Start of Supplied material

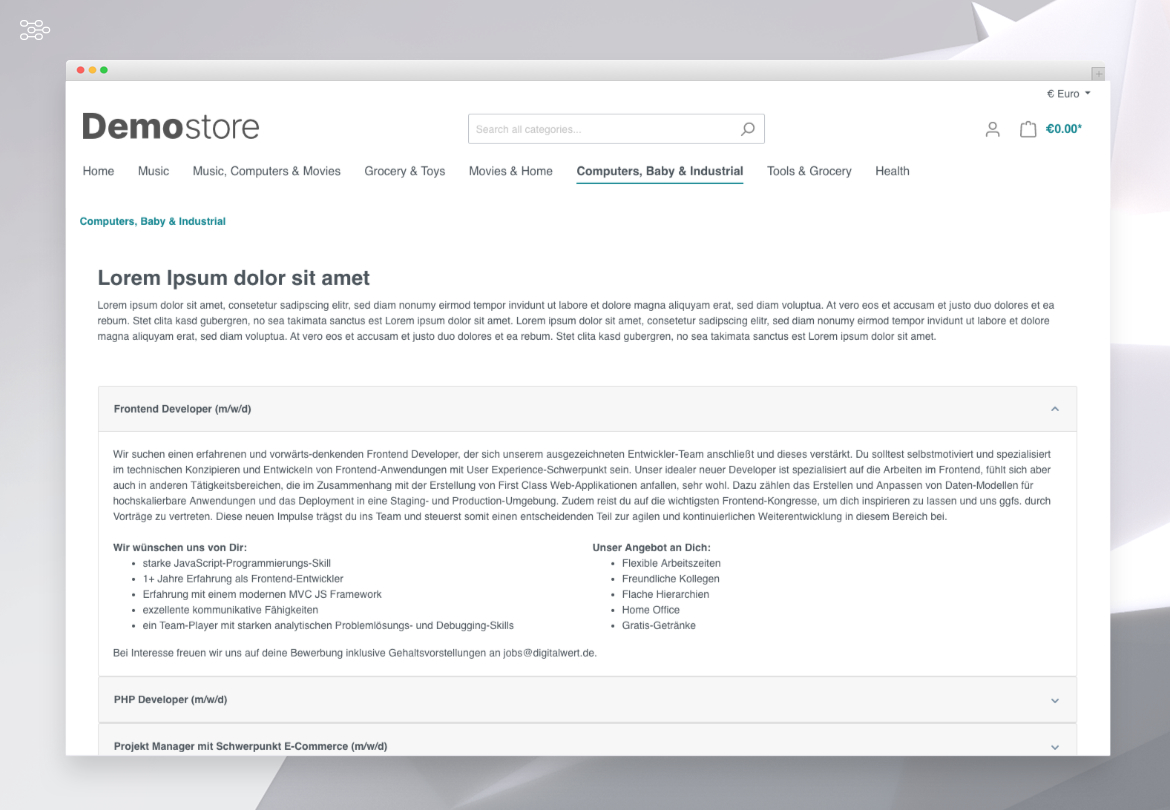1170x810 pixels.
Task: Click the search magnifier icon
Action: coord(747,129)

End of Supplied material
Start of Supplied material

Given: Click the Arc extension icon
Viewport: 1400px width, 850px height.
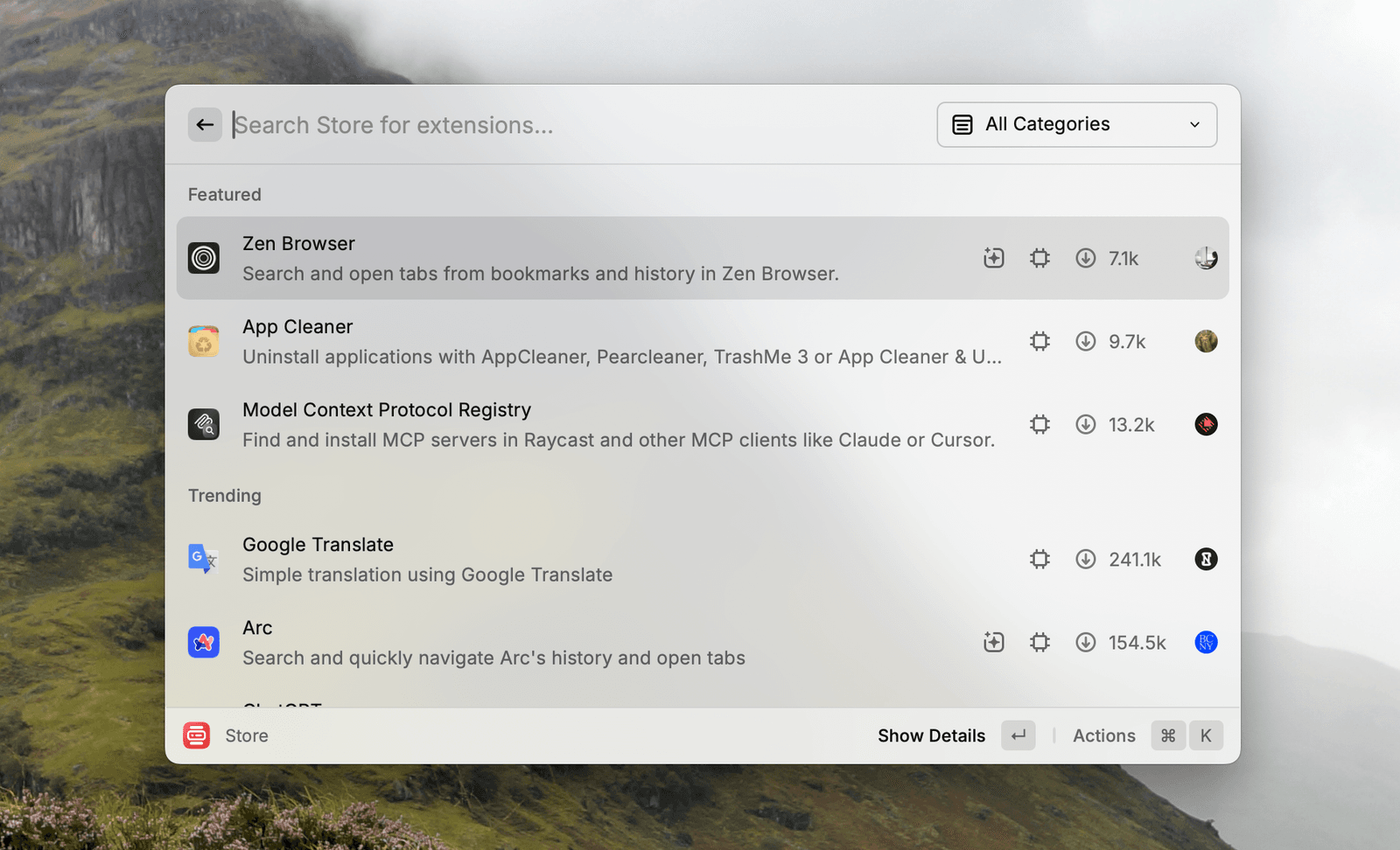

End of Supplied material
Start of Supplied material

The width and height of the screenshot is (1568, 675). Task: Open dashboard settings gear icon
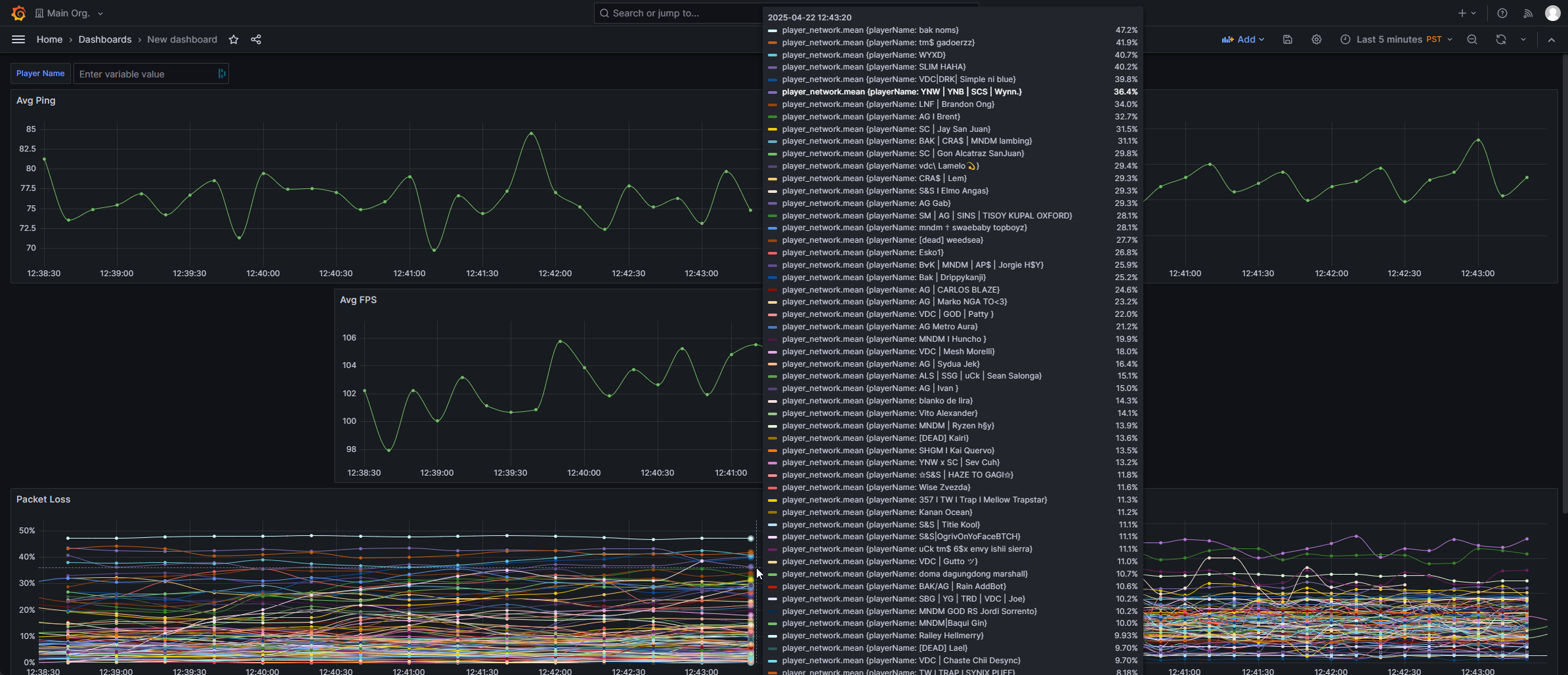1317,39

End of Supplied material

> Exercise objective
Please give back exactly the lines of the listing above that run from the one containing "Given: Click the Arc extension icon" through the one containing "Viewport: 1400px width, 850px height.", and only those.

> Answer to this exercise
Given: Click the Arc extension icon
Viewport: 1400px width, 850px height.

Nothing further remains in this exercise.